**REQUIRED WORK:**
**1)** From the passage on ancient Indian architecture, list every structure or site that the text names as an example of stone architecture from the Mauryan period.
**2)** According to the passage on ancient Indian architecture, how many stupas were built across India under Emperor Ashoka?
**3)** Carry on the passage on ancient Indian architecture, picking up right after its final sentence.
-- START DOCUMENT SEGMENT --
Ancient Indian Architecture
The history of Indian architecture dates back to the era of Indus Valley Civilization till the phase of the colonial architecture. Between the periods of 2600 to 1900 BCE, the Indus Valley Civilization produced several cities marked by great uniformity within and between sites, including Harappa, Lothaland Mohenjodaro. The design of these planned cities is remarkable with extremely minimalistic decorations. The architecture of Indus Valley Civilization shows the advanced level of societal development of the people of that era.
Among India's ancient architectural remains, the most characteristic are the temples, chaityas, viharas, stupas and other religious structures. The earliest existence of the ancient Indian architecture is the Buddhist and Jain structures. The Buddhist caves, monasteries and stupas are fine example of this which stored the sacred relics of Buddha. One such example can be the first monasteries such as the Jivakarama vihara in Rajgir, Bihar and the natural caves of Saptaparni.
Stone Architecture of India
During the period from 320 BCE to 550 BCE witnessed the rise of the Mauryan Empire, where the new wave of buildings were structured that mostly relied on the first examples of true stone architecture. It was during this time under the rule of Emperor Ashoka that 84,000 stupas were constructed all across India to distribute the sacred Buddhist relics. The capital city of Pataliputra, the Pillars of Ashoka and the Mahabodhi Temple in Bodh Gaya are just few of the examples of the impressive Indian architecture with stone during that period.
Rock Cut Architecture of India
Varied in style and found in great abundance in India, the Indian rock cut architecture developed with the highly sophisticated state sponsored Barabar caves in Bihar, built under the patronage of Ashoka. The extremely hard granite rock cut in geometrical fashion and polished to a mirror like finish requires an astounding level of technical proficiency. The famous caves of Ajanta and Ellora are fine examples of rock cut caves. Rock cut architecture also developed with the apparition of step-wells in India, dating from 200 to 400 CE. Subsequently the construction of wells at Dhank and stepped ponds at Bhinmal took place.
-- END DOCUMENT SEGMENT --
-- START INFORMATION SHOWN --
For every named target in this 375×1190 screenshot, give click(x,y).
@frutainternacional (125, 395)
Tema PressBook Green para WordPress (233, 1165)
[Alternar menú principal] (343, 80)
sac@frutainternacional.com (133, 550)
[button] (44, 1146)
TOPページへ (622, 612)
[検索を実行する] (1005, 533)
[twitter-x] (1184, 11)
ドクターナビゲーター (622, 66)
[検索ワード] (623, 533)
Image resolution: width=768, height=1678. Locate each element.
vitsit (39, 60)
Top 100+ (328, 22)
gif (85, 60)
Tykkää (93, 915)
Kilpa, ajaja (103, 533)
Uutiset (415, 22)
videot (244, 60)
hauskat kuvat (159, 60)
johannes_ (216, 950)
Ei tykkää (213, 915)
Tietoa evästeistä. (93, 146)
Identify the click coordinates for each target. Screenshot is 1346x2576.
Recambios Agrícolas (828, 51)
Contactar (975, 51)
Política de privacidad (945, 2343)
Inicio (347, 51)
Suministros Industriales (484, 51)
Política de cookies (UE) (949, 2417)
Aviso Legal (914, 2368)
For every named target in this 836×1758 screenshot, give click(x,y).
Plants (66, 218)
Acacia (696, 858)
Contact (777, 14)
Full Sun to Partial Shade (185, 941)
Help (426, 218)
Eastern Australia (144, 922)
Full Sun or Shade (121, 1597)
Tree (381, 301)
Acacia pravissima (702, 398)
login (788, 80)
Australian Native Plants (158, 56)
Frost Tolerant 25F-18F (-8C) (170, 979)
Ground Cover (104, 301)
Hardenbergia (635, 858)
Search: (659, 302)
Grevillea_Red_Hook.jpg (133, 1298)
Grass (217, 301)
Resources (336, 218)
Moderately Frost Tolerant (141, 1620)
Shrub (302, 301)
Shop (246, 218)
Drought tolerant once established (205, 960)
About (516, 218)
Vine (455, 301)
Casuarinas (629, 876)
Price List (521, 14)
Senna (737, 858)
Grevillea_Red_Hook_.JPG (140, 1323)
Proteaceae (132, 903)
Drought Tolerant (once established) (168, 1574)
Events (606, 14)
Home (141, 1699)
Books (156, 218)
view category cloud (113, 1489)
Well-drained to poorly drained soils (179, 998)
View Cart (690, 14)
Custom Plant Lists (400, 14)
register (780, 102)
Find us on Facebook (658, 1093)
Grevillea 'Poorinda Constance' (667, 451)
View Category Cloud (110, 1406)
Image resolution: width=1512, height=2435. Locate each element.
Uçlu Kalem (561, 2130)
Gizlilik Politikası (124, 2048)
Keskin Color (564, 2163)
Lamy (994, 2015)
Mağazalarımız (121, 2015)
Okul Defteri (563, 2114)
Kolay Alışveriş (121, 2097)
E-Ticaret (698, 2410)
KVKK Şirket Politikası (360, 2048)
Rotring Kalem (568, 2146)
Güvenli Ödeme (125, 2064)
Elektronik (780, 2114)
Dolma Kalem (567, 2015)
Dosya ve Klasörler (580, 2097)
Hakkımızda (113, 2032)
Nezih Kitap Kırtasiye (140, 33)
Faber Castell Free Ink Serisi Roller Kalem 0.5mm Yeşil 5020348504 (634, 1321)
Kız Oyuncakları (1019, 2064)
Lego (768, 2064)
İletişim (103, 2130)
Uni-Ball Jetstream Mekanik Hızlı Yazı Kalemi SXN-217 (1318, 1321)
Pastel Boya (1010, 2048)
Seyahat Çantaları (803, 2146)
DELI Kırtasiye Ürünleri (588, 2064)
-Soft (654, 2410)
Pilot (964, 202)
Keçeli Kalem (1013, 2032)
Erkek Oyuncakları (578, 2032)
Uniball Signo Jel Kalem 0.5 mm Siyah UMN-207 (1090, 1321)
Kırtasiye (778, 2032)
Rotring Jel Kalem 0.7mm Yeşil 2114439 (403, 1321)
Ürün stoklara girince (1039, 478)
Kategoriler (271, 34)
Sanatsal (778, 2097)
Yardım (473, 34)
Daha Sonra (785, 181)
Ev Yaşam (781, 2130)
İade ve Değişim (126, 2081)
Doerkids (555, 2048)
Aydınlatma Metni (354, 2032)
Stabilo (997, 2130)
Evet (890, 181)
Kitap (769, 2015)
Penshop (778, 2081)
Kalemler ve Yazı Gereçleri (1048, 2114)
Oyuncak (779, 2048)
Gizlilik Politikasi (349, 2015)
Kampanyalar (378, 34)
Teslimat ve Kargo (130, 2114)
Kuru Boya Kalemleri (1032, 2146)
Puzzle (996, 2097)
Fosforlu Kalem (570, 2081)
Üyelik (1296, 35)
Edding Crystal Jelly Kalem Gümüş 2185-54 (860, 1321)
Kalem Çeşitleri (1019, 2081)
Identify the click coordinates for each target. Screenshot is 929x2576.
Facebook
-- END INFORMATION SHOWN --
**RESULTS OF THE TASKS:**
**1)**
- The capital city of Pataliputra
- The Pillars of Ashoka
- The Mahabodhi Temple in Bodh Gaya

**2)** 84,000 stupas were built under Emperor Ashoka.

**3)**
In ancient India, temple architecture of high standard developed in almost all regions. The distinct architectural style of temple construction in different parts was a result of geographical, climatic, ethnic, racial, historical and linguistic diversities. The classification of ancient Indian temples is based on different architectural styles, employed in the construction of the temples.
Initially, the temples were constructed using bricks or timber and built on elliptical, circular, quadrilateral, or apsidal plans. Some of the earliest free-standing temples may have been of a circular type, as the Bairat Temple in Bairat, Rajasthan, formed of a central stupa surrounded by a circular colonnade and an enclosing wall. Then there were the apsidal temple, like the Temple 40 at Sanchi which was built of timber on top of a high rectangular stone platform with two2 flights of stairs to the east and west. A freestanding apsidal temple remains to this day, although in a modified form, in the Trivikrama Temple in Ter, Maharashtra.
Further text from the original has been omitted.